Pilates and the Middle-Aged Gardener
February 26th, 2006
by Susan Harris
Real gardening in middle age and later is a quite a challenge physically. As in, how much back-breaking work can I do without actually hurting something, most especially the aforementioned back? And that’s just added to the ordinary hazards to gardeners of all ages, like the accidental removal of digits. So what’s a gardener to do? Of course, there’s the boring advice we’ve all read about wearing gloves, and real gardeners resist that as a matter of honor, but the advice I do follow is to try to prevent back injuries. You know how nothing makes you feel older than having back pain? That’s the motivation
right there.
It all started a few years ago when some now-forgotten injury led me to a physiologist, who referred me to a physical therapist who also does Pilates, and I became a convert. Not one of those advanced, I’ve-devoted-my-life-to-it converts, just a believer who’s incorporated it into my regular workout. I started with a class of five on the very expensive and very effective Pilates apparatus, which look exactly like Medieval torture devices but healed me of every ache I’d ever had. Then, in an economizing move, I switched to a large class of Pilates done on mats, and learned a program of exercises I could do at home, which is the stage I’m at now - no expense at all. Well, I did buy two things, both recommended by the excellent Roberta at Willow Street Yoga Center in "downtown" Takoma. There’s The Pilates Body by Brook Siler, and a video I’ve misplaced, but here’s a bunch that are recommended.
So how does Pilates affect the gardener? I think it’s the focus on core strength in the abs, glutes and quads, all the large muscles that we use doing any kind of "yardwork." I’ve seen its benefits described as muscle strengthening and body toning, which sounds about right except that I have no idea what body toning is, although I know it when I feel it.

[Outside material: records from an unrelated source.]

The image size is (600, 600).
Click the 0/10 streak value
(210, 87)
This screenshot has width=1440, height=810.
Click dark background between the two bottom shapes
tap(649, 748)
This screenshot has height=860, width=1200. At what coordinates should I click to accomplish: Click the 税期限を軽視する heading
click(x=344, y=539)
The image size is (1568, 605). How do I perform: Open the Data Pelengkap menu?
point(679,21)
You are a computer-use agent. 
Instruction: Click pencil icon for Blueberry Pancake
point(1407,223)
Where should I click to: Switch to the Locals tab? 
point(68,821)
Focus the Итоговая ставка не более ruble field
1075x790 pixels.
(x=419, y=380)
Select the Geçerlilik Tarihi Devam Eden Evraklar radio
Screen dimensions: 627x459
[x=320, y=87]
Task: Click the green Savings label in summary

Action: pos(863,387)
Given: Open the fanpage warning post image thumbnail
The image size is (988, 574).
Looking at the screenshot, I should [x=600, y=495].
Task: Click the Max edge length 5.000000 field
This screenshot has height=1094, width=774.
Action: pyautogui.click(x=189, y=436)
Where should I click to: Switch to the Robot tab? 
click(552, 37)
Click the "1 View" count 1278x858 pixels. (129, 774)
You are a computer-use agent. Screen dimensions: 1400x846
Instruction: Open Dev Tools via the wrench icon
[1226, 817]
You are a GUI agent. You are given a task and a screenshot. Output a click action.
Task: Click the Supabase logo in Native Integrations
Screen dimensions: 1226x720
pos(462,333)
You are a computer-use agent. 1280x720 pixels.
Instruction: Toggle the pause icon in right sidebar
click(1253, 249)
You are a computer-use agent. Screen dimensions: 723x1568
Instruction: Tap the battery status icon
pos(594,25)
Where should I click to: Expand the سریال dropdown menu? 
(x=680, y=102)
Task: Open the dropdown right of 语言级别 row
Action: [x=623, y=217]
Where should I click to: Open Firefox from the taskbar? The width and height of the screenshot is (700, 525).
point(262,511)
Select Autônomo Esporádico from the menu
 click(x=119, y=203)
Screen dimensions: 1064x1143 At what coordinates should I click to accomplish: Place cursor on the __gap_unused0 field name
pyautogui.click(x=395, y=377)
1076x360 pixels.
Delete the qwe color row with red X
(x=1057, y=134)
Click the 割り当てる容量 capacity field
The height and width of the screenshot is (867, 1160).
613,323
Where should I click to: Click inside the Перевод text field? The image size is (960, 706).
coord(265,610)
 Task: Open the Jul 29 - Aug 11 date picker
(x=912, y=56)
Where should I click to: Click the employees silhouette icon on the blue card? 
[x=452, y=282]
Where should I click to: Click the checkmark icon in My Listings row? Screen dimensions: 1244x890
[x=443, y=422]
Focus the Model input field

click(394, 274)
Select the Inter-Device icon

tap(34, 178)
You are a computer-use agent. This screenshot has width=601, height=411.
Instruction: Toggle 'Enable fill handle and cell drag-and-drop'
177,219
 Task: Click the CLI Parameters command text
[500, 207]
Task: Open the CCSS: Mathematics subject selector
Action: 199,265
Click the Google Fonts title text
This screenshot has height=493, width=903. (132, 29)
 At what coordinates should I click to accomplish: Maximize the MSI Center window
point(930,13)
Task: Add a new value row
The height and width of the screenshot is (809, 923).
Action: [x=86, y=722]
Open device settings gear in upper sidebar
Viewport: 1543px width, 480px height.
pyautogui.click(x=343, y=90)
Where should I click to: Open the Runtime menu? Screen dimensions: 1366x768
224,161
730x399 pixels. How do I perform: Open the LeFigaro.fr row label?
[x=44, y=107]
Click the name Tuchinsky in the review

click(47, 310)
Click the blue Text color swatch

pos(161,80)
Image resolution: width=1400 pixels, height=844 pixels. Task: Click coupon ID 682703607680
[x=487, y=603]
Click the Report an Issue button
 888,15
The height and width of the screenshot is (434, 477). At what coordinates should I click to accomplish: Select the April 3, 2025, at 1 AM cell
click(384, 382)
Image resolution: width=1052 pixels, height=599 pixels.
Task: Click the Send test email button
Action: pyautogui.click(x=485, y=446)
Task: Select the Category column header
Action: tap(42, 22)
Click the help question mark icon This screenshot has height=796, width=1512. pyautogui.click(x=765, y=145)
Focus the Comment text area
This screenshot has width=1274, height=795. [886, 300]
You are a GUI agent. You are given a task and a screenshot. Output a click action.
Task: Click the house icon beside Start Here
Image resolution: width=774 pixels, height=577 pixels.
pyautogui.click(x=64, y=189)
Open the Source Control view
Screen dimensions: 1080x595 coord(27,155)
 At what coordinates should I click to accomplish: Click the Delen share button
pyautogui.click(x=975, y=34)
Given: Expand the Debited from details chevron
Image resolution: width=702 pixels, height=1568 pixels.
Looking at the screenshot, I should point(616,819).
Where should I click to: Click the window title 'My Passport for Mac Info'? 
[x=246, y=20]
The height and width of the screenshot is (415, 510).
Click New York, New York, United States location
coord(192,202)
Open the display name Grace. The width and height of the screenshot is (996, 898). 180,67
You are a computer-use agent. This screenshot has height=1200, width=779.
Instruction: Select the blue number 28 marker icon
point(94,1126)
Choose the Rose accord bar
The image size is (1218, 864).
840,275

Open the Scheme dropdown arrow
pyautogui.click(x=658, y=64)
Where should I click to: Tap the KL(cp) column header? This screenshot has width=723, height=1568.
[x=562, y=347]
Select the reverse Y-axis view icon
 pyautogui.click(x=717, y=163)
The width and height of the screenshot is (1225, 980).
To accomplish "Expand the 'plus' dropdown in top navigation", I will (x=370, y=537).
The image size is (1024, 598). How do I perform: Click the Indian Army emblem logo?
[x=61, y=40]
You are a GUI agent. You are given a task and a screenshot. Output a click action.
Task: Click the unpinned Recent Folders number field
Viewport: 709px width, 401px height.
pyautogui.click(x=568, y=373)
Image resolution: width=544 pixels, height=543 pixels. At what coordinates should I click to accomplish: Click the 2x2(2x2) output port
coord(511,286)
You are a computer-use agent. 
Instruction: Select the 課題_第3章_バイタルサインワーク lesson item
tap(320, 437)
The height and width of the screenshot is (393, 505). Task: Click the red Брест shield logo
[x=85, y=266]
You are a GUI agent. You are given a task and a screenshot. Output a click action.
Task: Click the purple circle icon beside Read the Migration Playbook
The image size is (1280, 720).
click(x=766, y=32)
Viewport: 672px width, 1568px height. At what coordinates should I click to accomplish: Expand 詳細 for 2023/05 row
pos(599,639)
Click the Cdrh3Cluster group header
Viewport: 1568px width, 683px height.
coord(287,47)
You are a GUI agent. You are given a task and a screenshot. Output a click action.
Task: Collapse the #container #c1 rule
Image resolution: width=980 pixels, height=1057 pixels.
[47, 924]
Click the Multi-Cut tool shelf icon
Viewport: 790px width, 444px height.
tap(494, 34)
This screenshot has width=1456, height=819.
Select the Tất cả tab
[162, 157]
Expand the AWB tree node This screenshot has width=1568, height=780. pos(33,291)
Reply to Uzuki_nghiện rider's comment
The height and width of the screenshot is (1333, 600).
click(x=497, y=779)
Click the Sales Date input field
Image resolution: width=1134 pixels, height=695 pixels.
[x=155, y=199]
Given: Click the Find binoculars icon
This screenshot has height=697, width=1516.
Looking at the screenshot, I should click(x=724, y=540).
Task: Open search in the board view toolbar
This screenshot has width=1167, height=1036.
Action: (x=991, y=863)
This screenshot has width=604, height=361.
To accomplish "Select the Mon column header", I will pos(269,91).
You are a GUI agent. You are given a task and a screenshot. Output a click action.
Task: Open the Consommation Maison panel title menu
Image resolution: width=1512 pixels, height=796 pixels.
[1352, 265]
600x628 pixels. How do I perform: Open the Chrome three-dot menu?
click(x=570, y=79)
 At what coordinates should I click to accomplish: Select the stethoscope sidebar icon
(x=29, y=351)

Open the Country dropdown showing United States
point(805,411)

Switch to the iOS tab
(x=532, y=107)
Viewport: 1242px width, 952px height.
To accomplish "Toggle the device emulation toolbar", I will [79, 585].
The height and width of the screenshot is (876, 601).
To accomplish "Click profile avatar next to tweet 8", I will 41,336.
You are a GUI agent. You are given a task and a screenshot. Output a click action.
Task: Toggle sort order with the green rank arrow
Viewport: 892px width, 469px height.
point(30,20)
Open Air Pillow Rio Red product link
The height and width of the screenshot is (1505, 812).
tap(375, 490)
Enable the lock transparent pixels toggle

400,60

The first arena for Pilates is the program the gardener follows at the health club, the yoga studio or the bedroom, and the second arena is what’s unique among exercise programs I’ve tried. It’s about carrying the Pilates muscle tension and breathing into the garden so that those large toned muscle are engaged during our manual labors. It’s going beyond just bending with the legs to total Pilates consciousness. I try to stay "in Pilates" when I’m doing my daily walk, too, a form of multi-tasking that feels damn good.
To round out my ever-optimistic program of prevention, I do stretches and weight-lifting as prescribed by the same wise physical therapist who led me to Pilates. Then, when it comes to the pre-gardening warm-up-and-stretch routine we’re always told to do, why do I suddenly act like a slacker? Coz that’s what happens when I first hit the garden, with all my pent-up impatience to get to work. So friends, help me out with your favorite stretches, or just join me in my slacker guilt. And to you pre-middle-aged gardeners out there: This is your future.